Basis Contract of indemnity Contract of guarantee
  1. Meaning
  2. Parties
  3. Nature of liability
  4. Number of contract
  5. Nature of contract  
  1. A contract by which one party promises to save the other from  loss caused to him is called as a contract of indemnity.
  2. There are only two parties, viz, the indemnifier and the indemnity holder.
  3. The liability of the indemnifier is primary and independent.
  4. In a contract of indemnity there is only one contract.
  5. The contract of indemnity is for the reimbursement of the loss.
  1. A contract of guarantee is a contract to perform the promise, or discharge the liability of a third person in case of his default.
  2. There are three parties, viz., the principal debtor, creditor and the surety.
  3. The liability of the surety is secondary and conditional.
  4. In the contract of guarantee, there are three contracts; first between principal debtors and creditor, second between creditor and surety, and third between surety and principal debtor.
  5. The contract of guarantee is  for the security of the creditor.

Discharge of Surety From Liability (Sec.130 To 144)

DISCHARGE OF SURETY

  • Revocation of contract of guarantee               
  • Invalidation of contract of guarantee   
  • Conduct of Creditor                                        

Notice of revocation by surety

  • Specific guarantee
    A specific guarantee can be revoked only if liability of principal debtor has not arisen.
  • Continuing guarantee
    A continuing guarantee can be revoked only in respect of future transactions.
  • Death of surety
    In case of death of surety, a continuing guarantee is automatically revoked in respect of future transactions.
  • Variance in terms If –
    • Any variation is made subsequent to formation of contact of guarantee; and
    • Such variation is made without the consent of surety;
Then –
  • The surety shall be released for such transactions as take place after such variation.
  • Release or discharge of principal debtor If –
    • The creditor makes a fresh contract with the principal debtor whereby the principal debtor is relieved from his liability; or –
    • The creditor does any act or omission resulting in discharge of the principal debtor;
Then – The surety is discharged.
  • Composition with principal debtor
    The surety is discharged if the creditor makes a composition with the principal debtor without obtaining the consent of surety.
  • Giving extension of time to principal debtor
    The surety is discharged if the creditor extends the time for repayment of the debt by the principal debtor without obtaining the consent of the surety.
  • Loss of security by a creditor
    The surety is discharged to the extent of security lost by the creditor.
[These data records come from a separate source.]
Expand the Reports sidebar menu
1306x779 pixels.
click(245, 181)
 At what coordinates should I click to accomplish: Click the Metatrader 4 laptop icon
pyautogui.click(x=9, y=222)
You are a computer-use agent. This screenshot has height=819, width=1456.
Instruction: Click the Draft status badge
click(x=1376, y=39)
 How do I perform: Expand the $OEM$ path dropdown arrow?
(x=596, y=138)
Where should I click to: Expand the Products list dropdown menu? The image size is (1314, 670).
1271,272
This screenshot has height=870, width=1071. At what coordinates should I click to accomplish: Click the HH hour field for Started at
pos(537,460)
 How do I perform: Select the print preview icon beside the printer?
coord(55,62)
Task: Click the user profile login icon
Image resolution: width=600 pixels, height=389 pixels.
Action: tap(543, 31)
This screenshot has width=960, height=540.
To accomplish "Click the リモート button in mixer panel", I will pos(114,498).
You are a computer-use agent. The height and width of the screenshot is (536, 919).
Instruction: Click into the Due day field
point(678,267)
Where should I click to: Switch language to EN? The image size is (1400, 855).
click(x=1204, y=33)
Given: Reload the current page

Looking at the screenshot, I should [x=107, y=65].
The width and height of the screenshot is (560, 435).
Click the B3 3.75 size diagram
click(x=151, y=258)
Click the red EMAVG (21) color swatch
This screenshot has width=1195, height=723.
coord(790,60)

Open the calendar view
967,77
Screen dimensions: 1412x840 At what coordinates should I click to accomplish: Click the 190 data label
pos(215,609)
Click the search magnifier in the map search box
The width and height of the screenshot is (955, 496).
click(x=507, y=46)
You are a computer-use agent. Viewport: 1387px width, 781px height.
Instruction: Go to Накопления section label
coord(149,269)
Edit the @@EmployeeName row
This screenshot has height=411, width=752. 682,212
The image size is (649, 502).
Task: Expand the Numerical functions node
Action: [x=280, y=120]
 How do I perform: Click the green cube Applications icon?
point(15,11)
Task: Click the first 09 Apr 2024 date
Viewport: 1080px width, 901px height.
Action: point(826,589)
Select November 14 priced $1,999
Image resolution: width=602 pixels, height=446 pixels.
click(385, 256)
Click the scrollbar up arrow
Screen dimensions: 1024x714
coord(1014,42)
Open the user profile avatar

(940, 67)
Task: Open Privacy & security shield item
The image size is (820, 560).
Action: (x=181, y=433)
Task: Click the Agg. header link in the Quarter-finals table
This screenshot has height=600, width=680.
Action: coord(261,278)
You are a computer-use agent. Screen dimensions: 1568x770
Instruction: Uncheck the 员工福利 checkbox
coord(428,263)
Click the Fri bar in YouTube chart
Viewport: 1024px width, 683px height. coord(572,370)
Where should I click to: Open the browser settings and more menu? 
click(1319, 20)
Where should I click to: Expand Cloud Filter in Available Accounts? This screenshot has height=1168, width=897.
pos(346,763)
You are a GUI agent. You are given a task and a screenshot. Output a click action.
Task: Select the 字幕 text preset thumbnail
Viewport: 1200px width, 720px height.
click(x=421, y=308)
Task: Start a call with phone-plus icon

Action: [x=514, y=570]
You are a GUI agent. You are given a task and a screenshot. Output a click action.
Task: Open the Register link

Latest Case Law on Contract of Guarantee

  • Bank of Baroda v. Tejraj Surana (2021)
    In this case, the court held that the surety’s liability is co-extensive with that of the principal debtor under Section 128 of the Indian Contract Act. The court emphasized that the surety is liable for the entire amount of the debt if the principal debtor defaults, even if the creditor has not exhausted remedies against the debtor.
  • State Bank of India v. Ramakrishna (2020)
    This case dealt with the discharge of surety’s liability due to the variation of contract terms. The court ruled that when the terms of the agreement between the creditor and debtor were altered without the surety’s consent, the surety was discharged from liability.

Conclusion

The contract of guarantee under the Indian Contract Act, 1872, is a crucial mechanism for securing debts and obligations in commercial transactions. The surety plays an essential role by providing a secondary guarantee that ensures the creditor is protected if the principal debtor defaults. Understanding the nature of the surety’s liability, the rights of the surety, and the types of guarantees is fundamental for anyone involved in business, lending, or legal practice. With the growing reliance on guarantees in financial and contractual dealings, this area of law continues to evolve through judicial interpretations and legislative reforms.